Lors de l’audience devant la 17e chambre civile du tribunal de Paris, le 29 mai dernier, Mme Muller avait défendu la libération de la parole initiée par #balancetonporc, tandis qu’Eric Brion et ses avocats avaient dénoncé une forme de «délation». Ces propos, retweetés plus de 2.500 fois, remontent à une soirée cannoise de 2012, en marge du Marché international des programmes de télévision où ils se trouvaient tous deux pour le travail. Eric Brion, qui a convenu avoir eu des mots déplacés et s’était excusé par texto le lendemain, s’était défendu d’«être un harceleur sexuel».

Ses avocats avaient attaqué le «mensonge» sur lequel serait basé #balancetonporc, puisqu’Eric Brion «n’est pas un harceleur»: «Oui, #balancetonporc est un phénomène superbe, mais à côté de ça, il y a eu de la calomnie, de la rumeur». Ils réclament 50.000 euros de dommages et intérêts, 15.000 euros de frais de justice, la suppression du tweet divulguant son nom et des publications judiciaires.

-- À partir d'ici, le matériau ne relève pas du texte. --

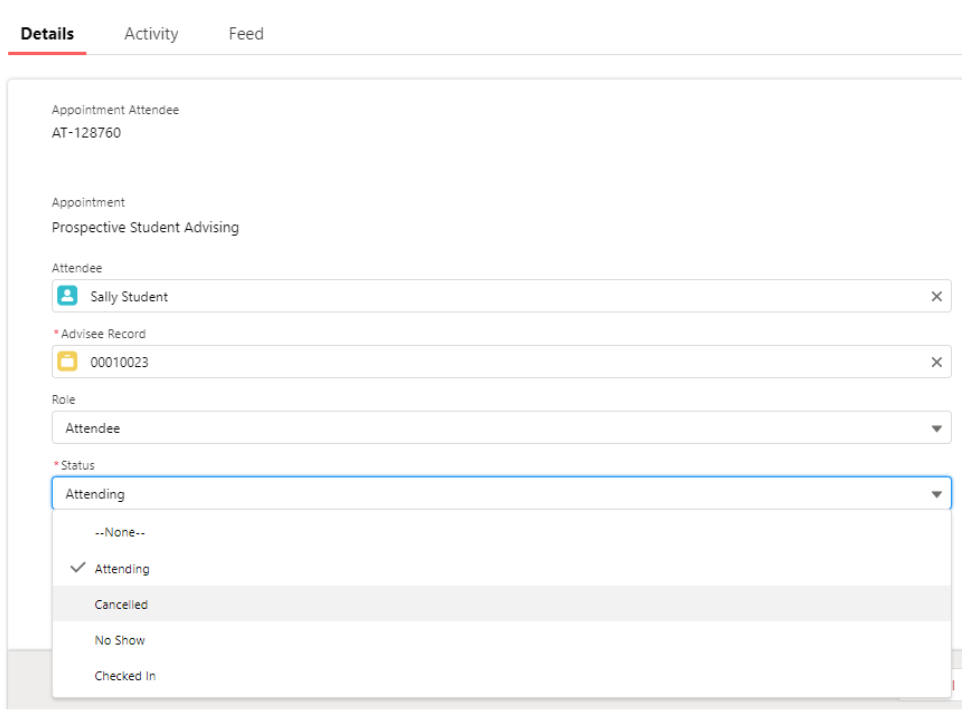The height and width of the screenshot is (713, 965).
Task: Clear the Sally Student attendee with the X icon
Action: tap(937, 296)
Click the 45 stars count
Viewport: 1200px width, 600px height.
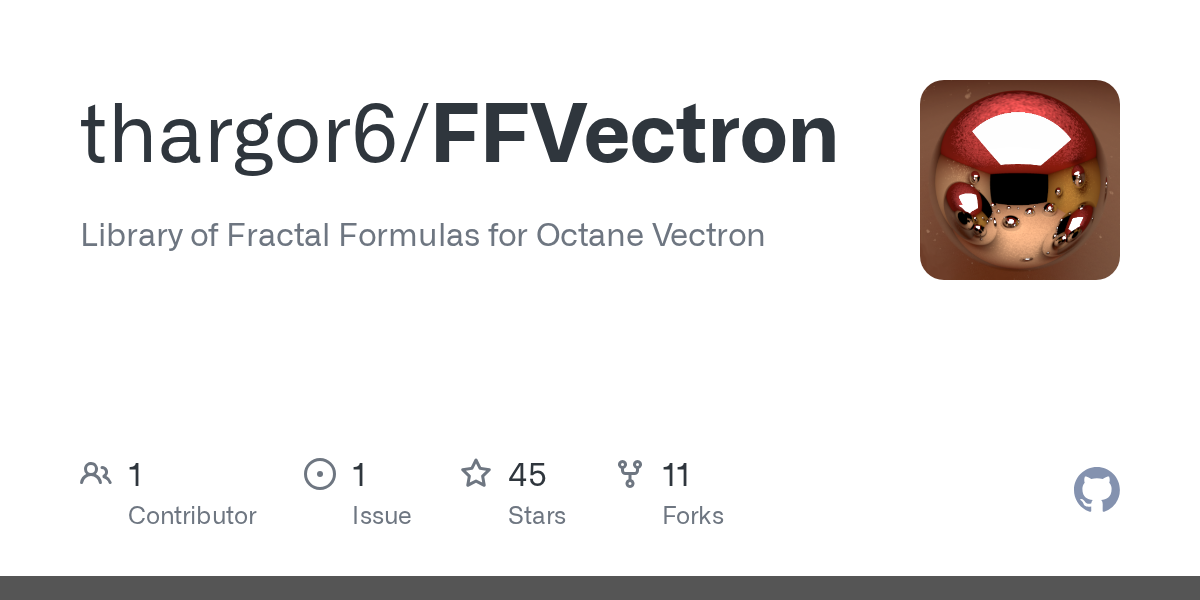point(527,475)
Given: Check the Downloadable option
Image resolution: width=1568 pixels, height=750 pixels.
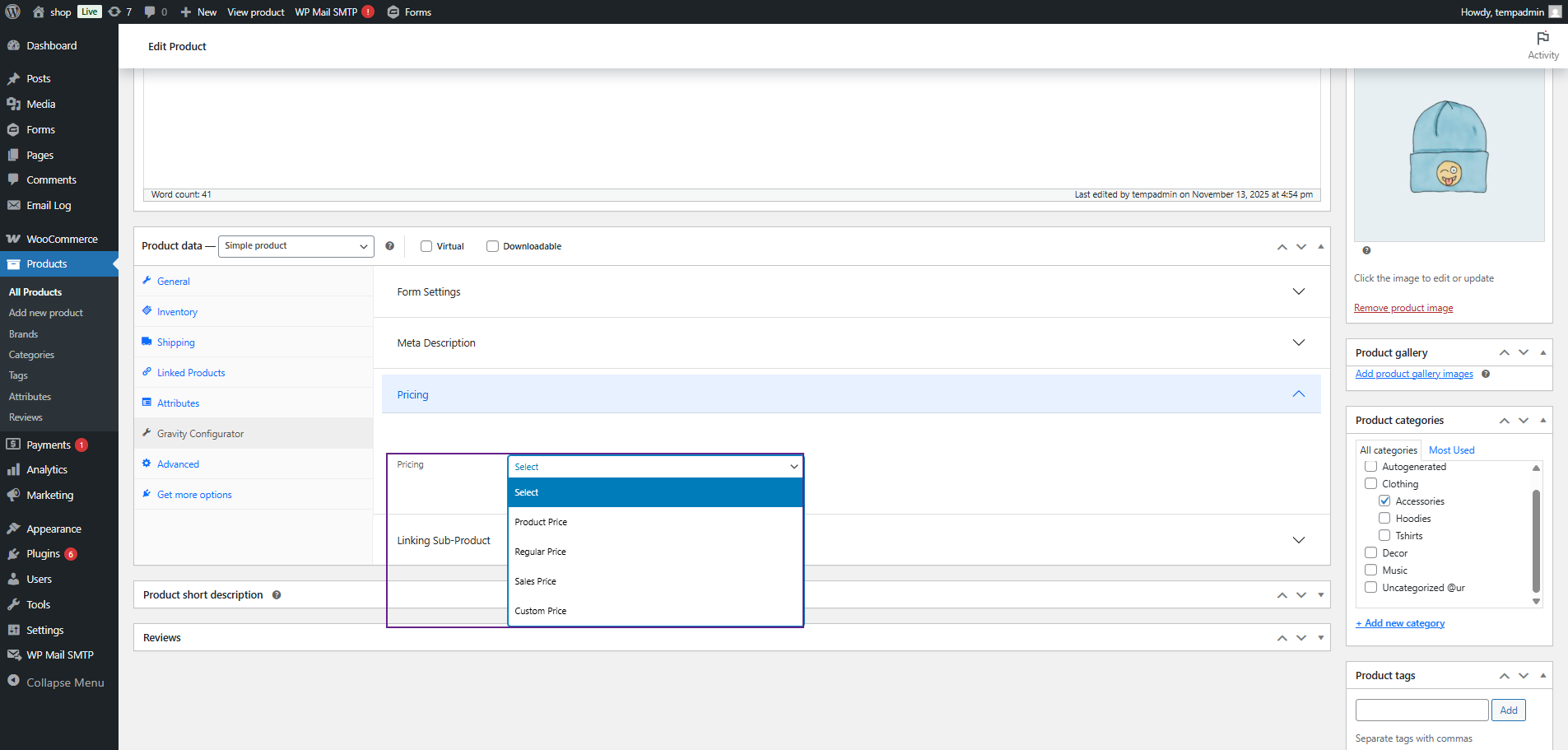Looking at the screenshot, I should click(492, 246).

En face, les avocats de Sandra Muller avaient estimé que condamner leur cliente reviendrait à «baillonner» la parole libérée. Sur le plan du droit, ils avaient avancé qu’elle ne peut être condamnée pour diffamation puisqu’Eric Brion a reconnu avoir tenu les propos qu’elle lui impute. Ils avaient aussi décrit ces propos comme du «harcèlement» au sens large du terme.

La décision sera mise à la disposition des parties mercredi après-midi. Sandra Muller, l’une des «briseuses de silence» désignées par le magazine Time comme «Personnalités de l’année» 2017, a annoncé la tenue d’une conférence de presse à 15h30 au cabinet de son avocat Francis Szpiner à Paris.